Serviceware’s Digital Value Model (DVM) enables organizations to effectively operationalize TBM 5.0, bridging the gap between taxonomy and practical implementation to deliver measurable business value.

Let’s look at best practices in detail:

1. Use Resource Towers und Cost Pools for Benchmarking and IT Reporting Standardization

New Taxonomy Benefits: The update to TBM Taxonomy 5.0 makes IT benchmarking and reporting more accessible and transparent, especially at the Tower and Cost Pool levels.

Getting started: For most companies, mapping general ledger cost elements to cost pools and cost centers to Resource Towers is a straight forward exercise and hence an excellent way to get started with TBM. Serviceware’s DVM platform employs AI models to further facilitate a first mapping draft.

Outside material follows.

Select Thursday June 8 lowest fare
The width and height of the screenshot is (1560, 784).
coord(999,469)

Generate value fast with Benchmarking: Leverage the updated standard taxonomy to foster benchmarks along Cost Pools and Resource Towers with complementary value and performance metrics, e.g., Application cost per User/Application, End User Cost per Device, Compute Cost per GB RAM. Our DVM platform provides you a battery of benchmark values that can be used to create fast insights to your IT performance and cost positioning.

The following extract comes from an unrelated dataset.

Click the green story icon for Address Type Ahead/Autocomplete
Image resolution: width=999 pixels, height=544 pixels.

From Standard Reporting to Value-Based Decisions: Serviceware’s DVM supports benchmarking and reporting on Resource Tower and Cost Pool level with additional IT steering and value KPI (e.g., project business cases, operational performance like cost/ticket and consumption behavior data like gold SLA consumption per business unit) and flexible data structures tailored to each organization to support the steering framework your organizational needs.

2. Anchor cost flows in general ledger (IT and Business) and solution layers

New Taxonomy benefits: TBM 5.0 clearly outlines how costs should flow across cost pools, resource towers, and technology solutions. Real-world operational flows can be intricate, but the update enables flexible adaptation.

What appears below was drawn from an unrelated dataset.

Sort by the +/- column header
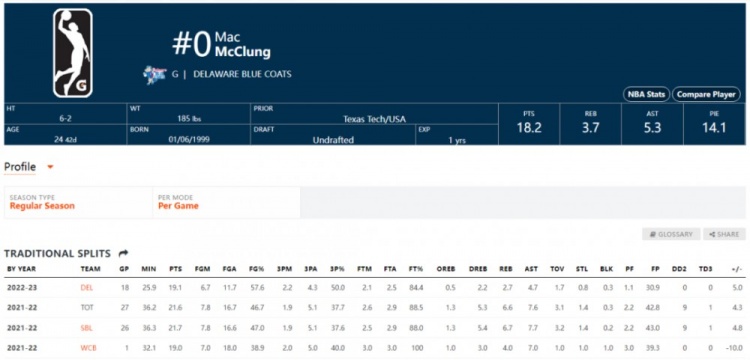The image size is (750, 360). (x=737, y=269)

Getting started - tagging and allocation: Where possible, establish tagging at the cost voucher level. Collect untagged items along ERP cost elements/categories and account assignment objects (WBS, Cost Centers, IO) and define allocation rules directly to your TBM solution layer. DVM’s process templates—enhanced with AI—streamline mapping and allocation, even with evolving data sets.

Ensure backward traceability to ERP: Employ Resource Towers and Cost Pools for reporting only (see point 1). Avoid incorporating them directly into your cost flows as it will reduce backward traceability of your TBM data to your ERP data and hence trust in your TBM solution. Serviceware’s Digital Value Model helps organizations connect ERP allows breaking down solution and project TCO as well as IT budgets from business partners to the IT general ledger from your ERP system.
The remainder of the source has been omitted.